SERIE DE EJERCICIOS:
A) Según el fragmento sobre la Jornada Mundial de la Juventud de Madrid, ¿en qué lugar se encontraba la Capilla del Santísimo para la adoración y la oración?
B) Prosigue el fragmento sobre la Jornada Mundial de la Juventud de Madrid a partir de su última oración.

FRAGMENTO SELECCIONADO:
Providencialmente en la Eucaristía dominical con la que culminaba esta Jornada se proclamaba el Evangelio en el que Jesús pregunta: «¿Quién dice la gente que es el Hijo del Hombre? Y vosotros, ¿quién decís que soy yo?» Junto a esta pregunta, siempre actual y palpitante, siempre decisiva, porque ahí se juega todo, la respuesta de Pedro, la respuesta de la Iglesia de todos los tiempos en los momentos difíciles o fáciles, en las circunstancias cruciales y decisivas de la historia personal o colectiva de los hombres, también la respuesta de aquella multitud incontable de jóvenes reunidos con el sucesor Pedro, el Papa, en Cuatro Vientos: «Tú eres el Cristo, el Hijo de Dios vivo».
Ésta ha sido la clave de la Jornada Mundial de la Juventud y sin ella no se explica nada de lo que allí aconteció: Jesucristo; al que los jóvenes buscan, al que los jóvenes quieren, de quien los jóvenes tienen necesidad, porque saben o intuyen que a ningún otro pueden acudir porque sólo Él tiene palabras de vida eterna, sólo Él llena de verdad los anhelos más profundos del corazón grande de los jóvenes, ansiosos de amor, de verdad, de libertad, de dicha y alegría que permanezca, sólo en Él se disipan todos los miedos, incertidumbres, decepciones e inseguridades que les acechan, agravadas e intensificadas en los momentos que atraviesan, y sólo en Él se encuentra la gran luz y la firme esperanza.
Toda la Jornada Mundial de la Juventud de Madrid se encaminó hacia ese momento, en que se proclamaba ese Evangelio, no buscado expresamente para este día, sino el que tocaba en ese domingo, y que se hacía realidad viva en la Eucaristía, sacramento de nuestra fe, presencia real del mismísimo Jesucristo, que nos amó hasta el extremo y ha dado y da su vida por nosotros para que tengamos vida.
Los momentos más álgidos de la Jornada fueron, sin duda, los minutos de adoración en la vigilia del sábado anterior, con aquel gran y sobrecogedor silencio, que era confesión de fe, y la Eucaristía en la explanada de Cuatro Vientos, sobre todo en aquel otro no menos sobrecogedor y adorador silencio del momento de la consagración; y junto a estos momentos, el impresionante y conmovedor del espacio de las confesiones o de la Capilla del Santísimo para la adoración y la oración, en el parque del Retiro. Todos estos momentos tienen un denominador común: el de la presencia real, viva y salvadora de Jesucristo, Dios con nosotros.
Inseparables de estos momentos fueron los encuentros del Papa en el Hogar de San José de los Hermanos de san Juan de Dios, en Carabanchel, donde se palpaba la presencia de Jesús en los pobres y en los que sufren; o el mantenido con los seminaristas en la Santa Misa de la Catedral de Nuestra Señora de la Almudena, que recordaba la escena del joven rico y el llamamiento a seguir hoy a Jesús, vivo y presente en medio nuestro; o aquel otro encuentro, tan pletórico de alegría del Espíritu con las jóvenes religiosas, tenido en El Escorial, que evocaba la admiración de los primeros cristianos, testigos del Resucitado; o el encuentro con los jóvenes profesores de Universidad que nos hacía recordar que el Logos se ha hecho carne y ha puesto su tienda entre nosotros. No podemos dejar de lado aquel otro momento tan evocador de nuestras raíces hispanas que fue el Via Crucis.

EXTRACTO DE DATOS:

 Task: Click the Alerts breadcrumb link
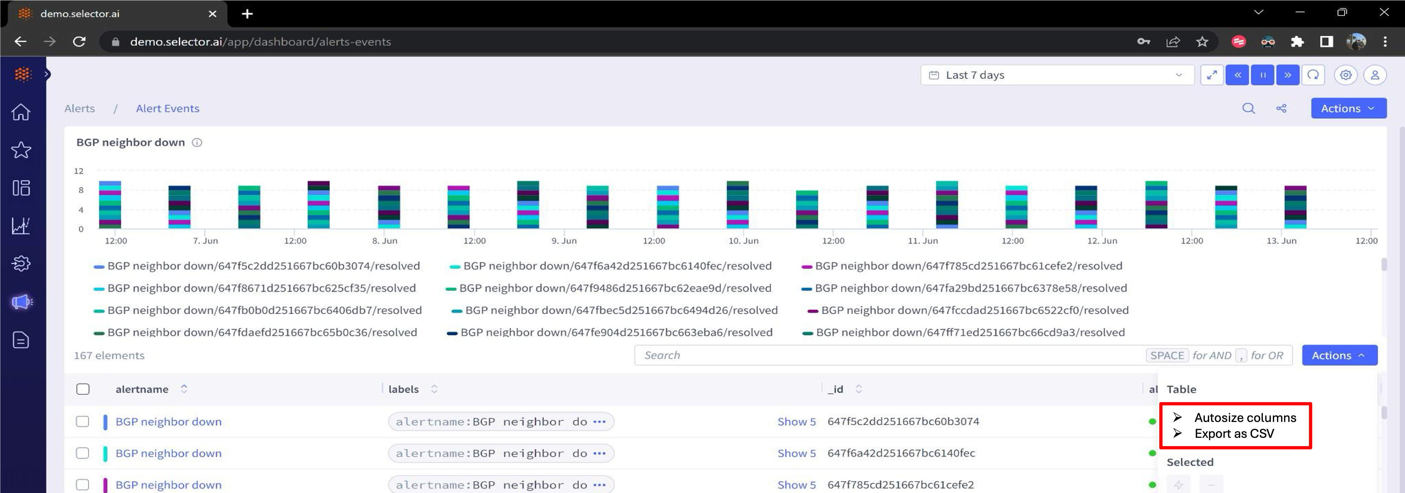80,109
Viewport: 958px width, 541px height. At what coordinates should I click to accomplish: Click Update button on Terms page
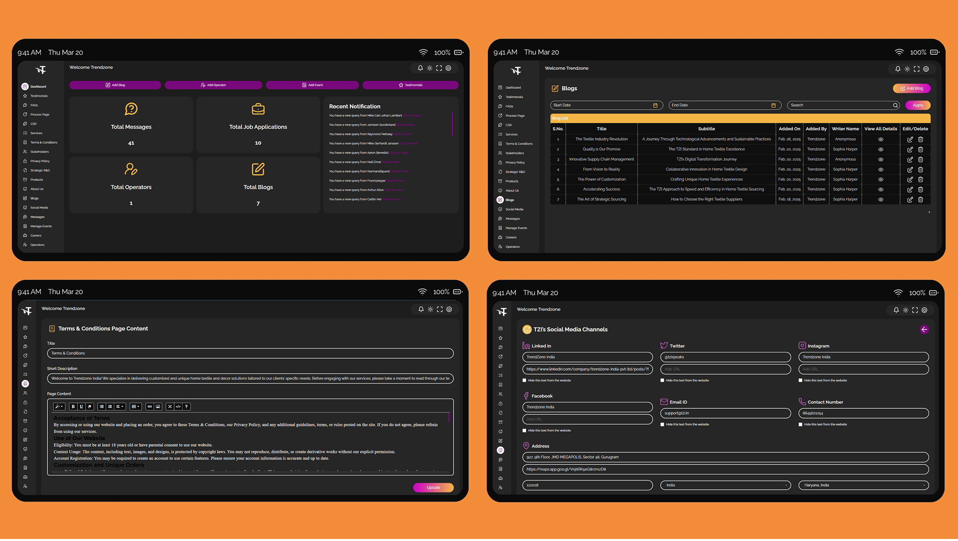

RESPUESTAS A CONTINUACIÓN:
A) En el parque del Retiro.

B)
Todo, todo, nos hace ver, que la verdad de Jesucristo, la fe en él, es la clave no sólo de la Jornada Mundial, sino también de todo hombre y de la humanidad entera, de la Iglesia y de la sociedad. Sin Él nada podemos hacer. Pero Él, por su parte, nunca se aparta de nosotros; nos es supremamente cercano; camina con nosotros, también hoy; no nos deja solos; nada nuestro le es ajeno. La Iglesia no tiene ni otra palabra ni otra riqueza que ofrecer a los jóvenes y a la humanidad de hoy que ésta: Jesucristo; pero no la dejará morir ni dejará de darla a los hombres y a los jóvenes, en las encrucijadas de los caminos de la Historia.
Cuando estaba finalizando la Jornada Mundial, en aquella explanada de Cuatro Vientos, a la multitud incontable de jóvenes allí reunidos, en torno al sucesor de Pedro, hambrientos de Dios, hambrientos de amor, hambrientos de pan verdadero, hambrientos de libertad y de felicidad, expectantes y con su mirada puesta en Jesús, buscando comprensión y cercanía hacia ellos, de alguna manera se repetía la escena de la multiplicación de los panes. Jesús, dice el relato evangélico, tuvo compasión de aquella multitud, hambrienta y extenuada, que le seguía para escucharle y alcanzar curación, y les dijo a sus discípulos: «Dadles, vosotros, de comer». En la explanada de Cuatro Vientos, y en toda la Jornada Mundial de la Juventud, se cumplió el mandato de Jesús: los discípulos, esto es, la Iglesia encabezada por el Sucesor de Pedro, dieron de comer a aquella multitud de jóvenes venidos de todas las partes del mundo. La Iglesia les dio el Pan que necesitan y que sacia toda su hambre: Jesucristo, el Pan de su Palabra y el Pan de su carne para la vida del mundo. Esto es lo que la Iglesia puede y debe hacer sin desmayo alguno. Éste es el gran reto para la Iglesia que nos deja la Jornada Mundial: dar a los jóvenes el alimento que necesitan para proseguir su camino llenos de vitalidad, firmeza y esperanza: Jesucristo, en su Palabra y en los Sacramentos, sobre todo en la Eucaristía, el testimonio claro e inequívoco de la verdad y del amor de Jesucristo, el Hijo de Dios vivo.